Une échelle verticale : rendement à l’échéance en pourcentage allant de 2 % à 8 %
Une courbe : représente l’indice ICE BofA 10+ Yr Canada Corporate (rendement à l’échéance)
Tendances générales observées
- Le rendement à l’échéance fluctue au fil du temps.
- Des pics notables sont observés autour de la mi-2009 et du début de 2021.
- Le graphique reflète les variations des conditions de marché et des taux d’intérêt sur la période.
3. Un catalyseur réglementaire : l’entrée en vigueur d’IFRS-17 pousse les assureurs-vie à renforcer leur exposition aux obligations de sociétés de longue durée
Entrée en vigueur le 1er janvier 2023, la norme IFRS-17 a profondément modifié la manière dont les assureurs-vie évaluent leurs passifs.
En redéfinissant les paramètres comptables, elle crée un incitatif clair à augmenter l’exposition aux obligations de sociétés, en particulier dans le segment long terme – un habitat naturel pour cette industrie.
Ce changement réglementaire agit comme un moteur structurel de la demande pour le crédit corporatif de longue durée. La norme IFRS-17 ne fait pas que modifier les règles comptables : elle reconfigure activement la demande sur le marché obligataire, soutenant la pression à la baisse sur les écarts de crédit long terme.
Conclusion
Le comportement récent du marché du crédit corporatif long terme défie les attentes traditionnelles. Alors que les signaux macroéconomiques suggéreraient un élargissement des écarts, c’est un resserrement persistant qui s’observe réduisant les écarts à des niveaux inédits.
Et si, au-delà de toutes les savantes théories économiques pouvant justifier le resserrement important des écarts de crédit corporatifs de longue échéance par rapport aux titres provinciaux, on en revenait à l’explication la plus simple : un choc d’offre et de demande créant une tempête parfaite pour un débalancement ponctuel des marchés?
Dès lors, une question s’impose : l’investisseur est-il encore rémunéré à la hauteur du risque qu’il assume, dans un contexte où certains fondamentaux semblent relégués au second plan, ou bien si le marché envoie des signaux qui sortent des standards historiques?
Implications pour les investisseurs institutionnels
Ces constats et questionnements appellent à une adaptation des stratégies d’investissement.
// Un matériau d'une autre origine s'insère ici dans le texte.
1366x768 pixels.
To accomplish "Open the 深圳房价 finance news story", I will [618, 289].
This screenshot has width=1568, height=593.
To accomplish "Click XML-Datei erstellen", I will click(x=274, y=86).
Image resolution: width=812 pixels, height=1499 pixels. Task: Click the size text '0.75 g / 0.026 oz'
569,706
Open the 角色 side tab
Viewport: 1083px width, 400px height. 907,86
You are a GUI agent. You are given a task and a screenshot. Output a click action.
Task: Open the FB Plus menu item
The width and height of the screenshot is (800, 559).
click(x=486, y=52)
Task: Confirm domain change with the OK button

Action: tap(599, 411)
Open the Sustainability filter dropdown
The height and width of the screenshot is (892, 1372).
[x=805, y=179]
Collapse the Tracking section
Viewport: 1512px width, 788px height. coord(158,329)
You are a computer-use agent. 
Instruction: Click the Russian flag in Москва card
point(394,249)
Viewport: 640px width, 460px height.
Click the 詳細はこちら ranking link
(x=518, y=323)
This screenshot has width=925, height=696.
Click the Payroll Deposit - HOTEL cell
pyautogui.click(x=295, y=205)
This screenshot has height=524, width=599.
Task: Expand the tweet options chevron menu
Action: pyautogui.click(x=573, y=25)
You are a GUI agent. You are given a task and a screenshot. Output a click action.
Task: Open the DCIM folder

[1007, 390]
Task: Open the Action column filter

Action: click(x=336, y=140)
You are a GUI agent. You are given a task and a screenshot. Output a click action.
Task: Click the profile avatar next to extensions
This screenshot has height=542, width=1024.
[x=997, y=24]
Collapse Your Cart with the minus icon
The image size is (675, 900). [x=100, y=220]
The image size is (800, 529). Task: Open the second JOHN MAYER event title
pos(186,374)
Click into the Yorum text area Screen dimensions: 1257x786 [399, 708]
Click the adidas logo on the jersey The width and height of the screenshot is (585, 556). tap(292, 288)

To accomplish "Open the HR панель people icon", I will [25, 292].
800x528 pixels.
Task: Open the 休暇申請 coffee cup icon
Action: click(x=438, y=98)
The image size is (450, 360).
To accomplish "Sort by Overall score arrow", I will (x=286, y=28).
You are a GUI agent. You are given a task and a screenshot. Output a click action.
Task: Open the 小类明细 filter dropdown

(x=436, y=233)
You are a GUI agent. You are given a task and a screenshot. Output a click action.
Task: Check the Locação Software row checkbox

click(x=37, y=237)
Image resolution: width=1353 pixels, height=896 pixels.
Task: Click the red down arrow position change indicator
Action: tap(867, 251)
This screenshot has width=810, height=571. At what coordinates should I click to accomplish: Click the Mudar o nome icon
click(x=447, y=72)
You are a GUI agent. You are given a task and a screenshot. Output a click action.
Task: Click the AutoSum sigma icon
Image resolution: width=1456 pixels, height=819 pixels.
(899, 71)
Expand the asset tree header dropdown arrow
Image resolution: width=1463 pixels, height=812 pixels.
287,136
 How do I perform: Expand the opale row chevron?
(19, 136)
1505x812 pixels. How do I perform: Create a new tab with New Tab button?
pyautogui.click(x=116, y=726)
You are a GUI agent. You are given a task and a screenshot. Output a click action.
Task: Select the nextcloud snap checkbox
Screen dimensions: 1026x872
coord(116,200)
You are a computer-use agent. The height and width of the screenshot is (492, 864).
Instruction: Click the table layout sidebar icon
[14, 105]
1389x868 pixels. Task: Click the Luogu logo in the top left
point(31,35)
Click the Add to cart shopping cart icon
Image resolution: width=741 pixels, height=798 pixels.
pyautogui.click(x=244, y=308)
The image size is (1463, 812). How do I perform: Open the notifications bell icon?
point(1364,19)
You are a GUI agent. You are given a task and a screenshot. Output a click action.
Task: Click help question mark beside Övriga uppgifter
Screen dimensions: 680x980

Voici 3 leviers clés à surveiller pour les investisseurs institutionnels :
- Surveillance accrue des flux d’émissions
Le déséquilibre entre les secteurs public et privé peut créer des opportunités de valorisation ou des risques de surévaluation. Comprendre les volumes d’émission devient un indicateur stratégique. - Réévaluation des modèles des écarts de crédit
Les facteurs techniques – offre, demande, réglementation – peuvent temporairement dominer les fondamentaux économiques. Les modèles traditionnels doivent s’adapter aux nouvelles forces de marché. - Positionnement stratégique
Dans un environnement où les écarts de crédit sont comprimés, la gestion active de la durée, du crédit et de la liquidité revêt une importance accrue pour préserver la performance ajustée au risque.